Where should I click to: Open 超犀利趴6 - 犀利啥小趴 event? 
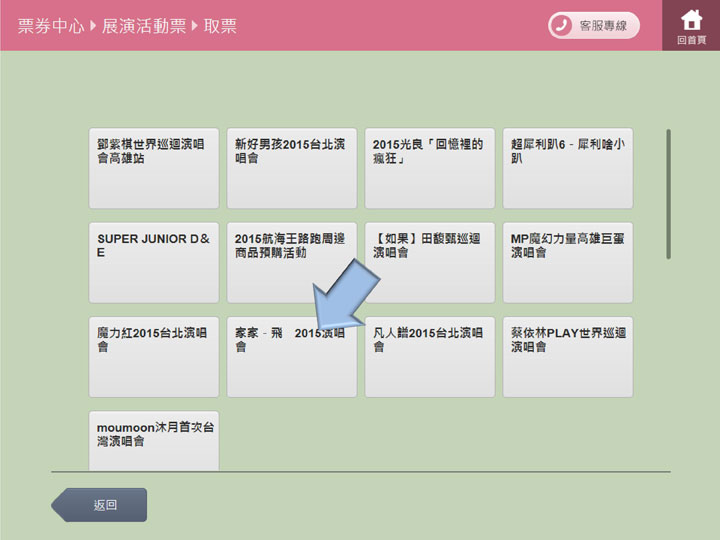coord(567,168)
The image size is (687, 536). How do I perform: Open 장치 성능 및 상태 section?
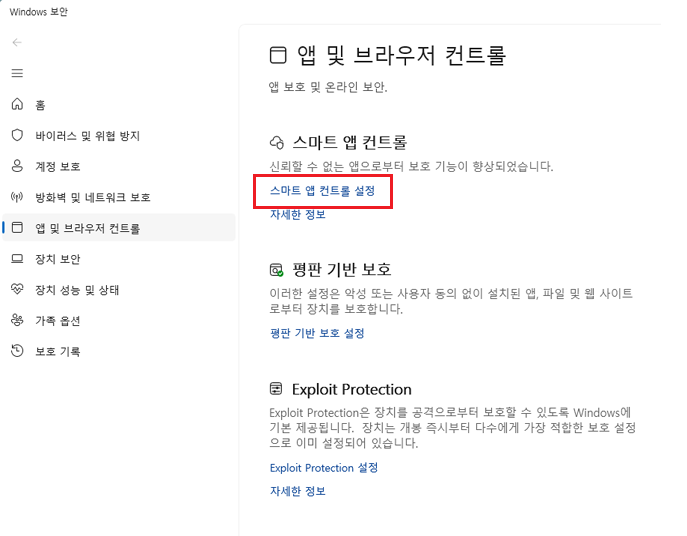pos(77,290)
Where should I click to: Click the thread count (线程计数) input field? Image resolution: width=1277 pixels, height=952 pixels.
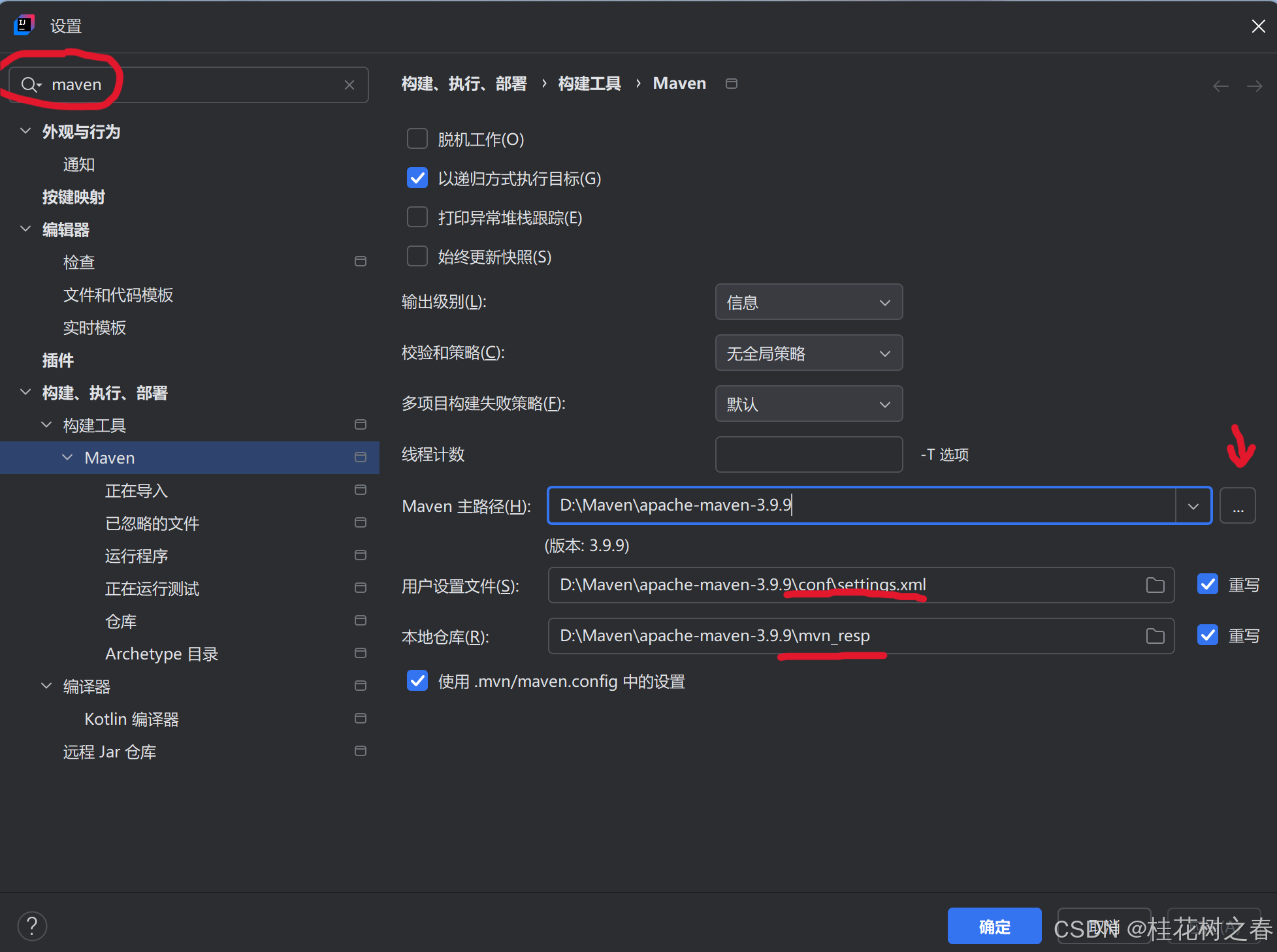pos(809,454)
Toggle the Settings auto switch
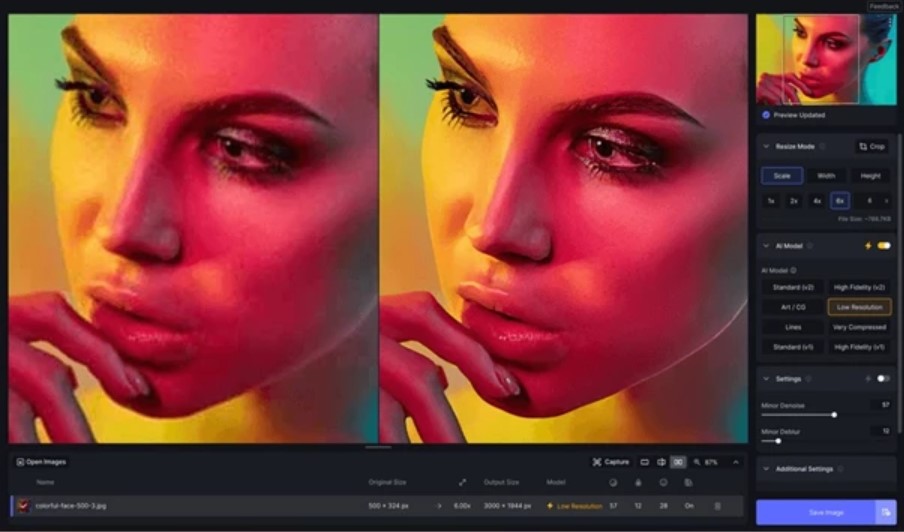This screenshot has height=532, width=904. point(884,379)
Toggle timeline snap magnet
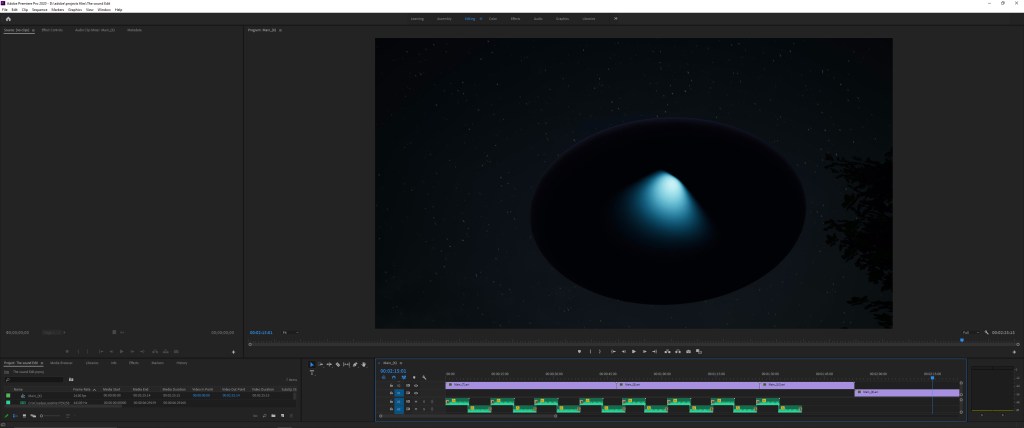1024x428 pixels. click(x=393, y=377)
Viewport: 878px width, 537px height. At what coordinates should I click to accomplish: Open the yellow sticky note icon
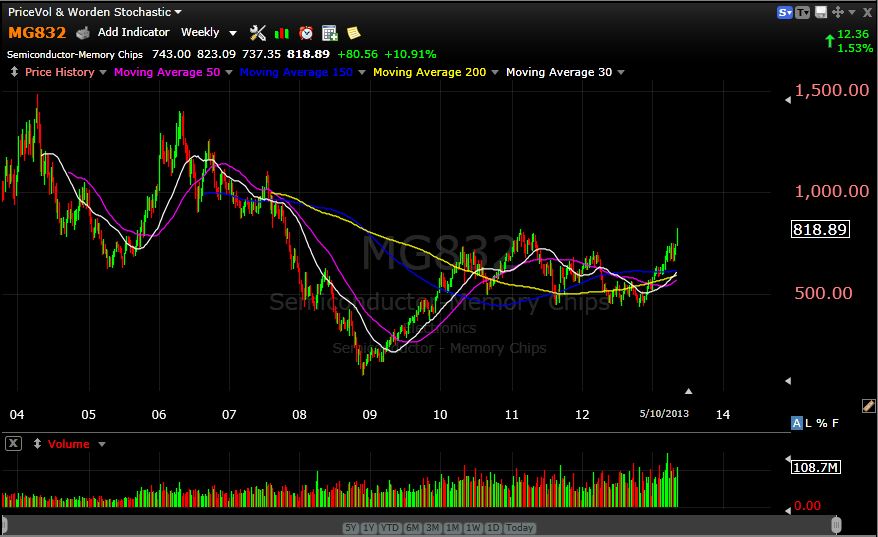pyautogui.click(x=353, y=33)
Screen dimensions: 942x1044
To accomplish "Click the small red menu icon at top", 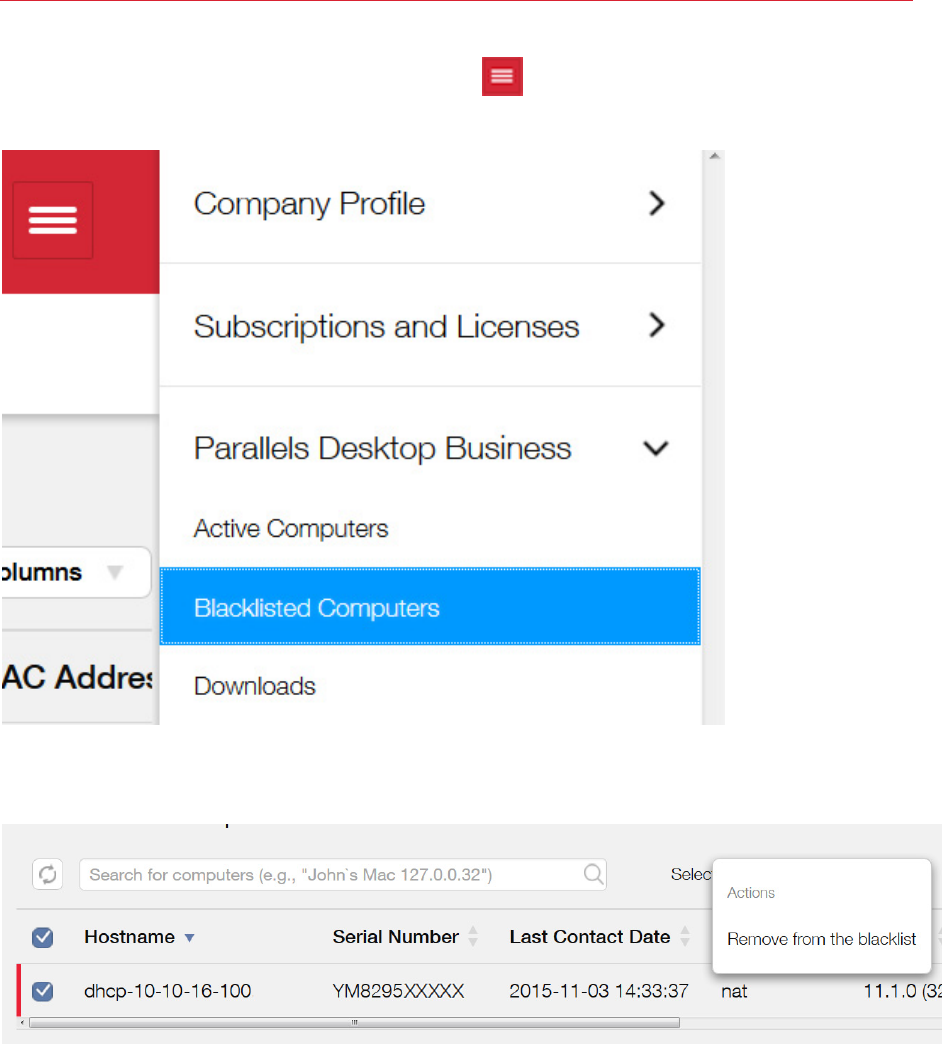I will [502, 76].
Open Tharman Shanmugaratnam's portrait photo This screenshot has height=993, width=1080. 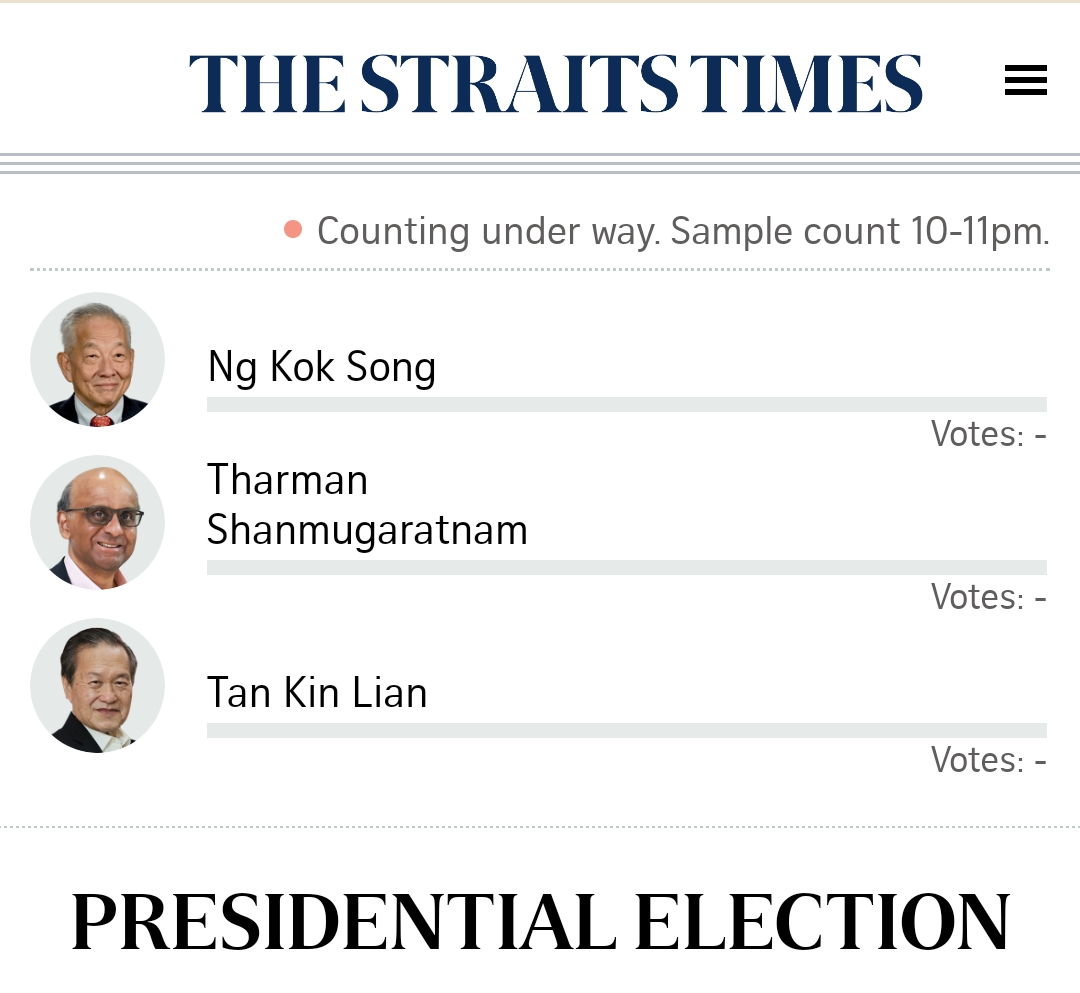(x=98, y=523)
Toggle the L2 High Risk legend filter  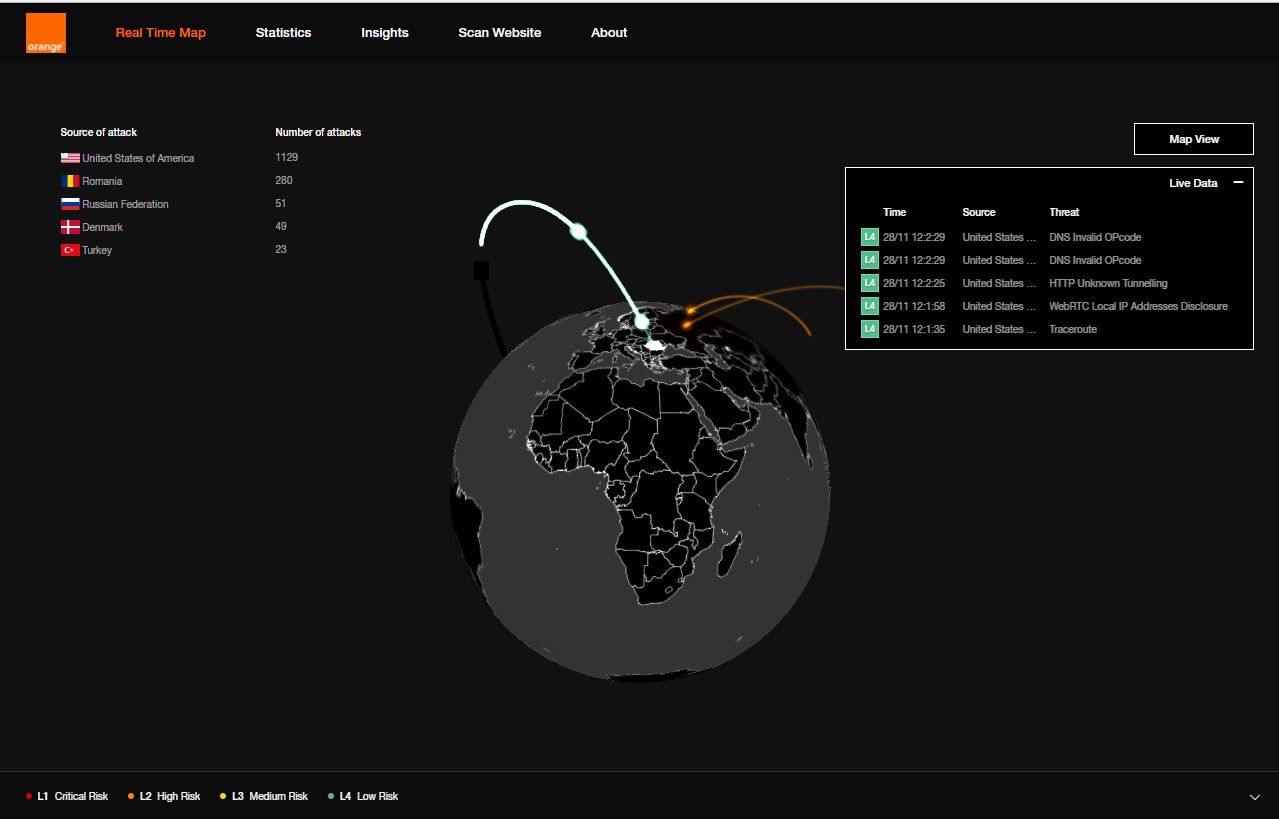(164, 796)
________________________
* **JOB**:
Update the records, starting at the beginning and stopping after the line that contains "pyautogui.click(x=353, y=33)", by replacing "Toggle" with "Switch" and keeping everything else the same. Return only those lines, and leave the pictures out.

* **ANSWER IN FULL**:
Where should I click to: Open 超犀利趴6 - 犀利啥小趴 event? 
coord(567,168)
The image size is (687, 536). How do I perform: Open 장치 성능 및 상태 section?
pos(77,290)
Where should I click to: Click the thread count (线程计数) input field? Image resolution: width=1277 pixels, height=952 pixels.
pos(809,454)
Switch the Settings auto switch
This screenshot has height=532, width=904. point(884,379)
Switch timeline snap magnet
1024x428 pixels. click(x=393, y=377)
Viewport: 878px width, 537px height. At what coordinates should I click to accomplish: Open the yellow sticky note icon
pyautogui.click(x=353, y=33)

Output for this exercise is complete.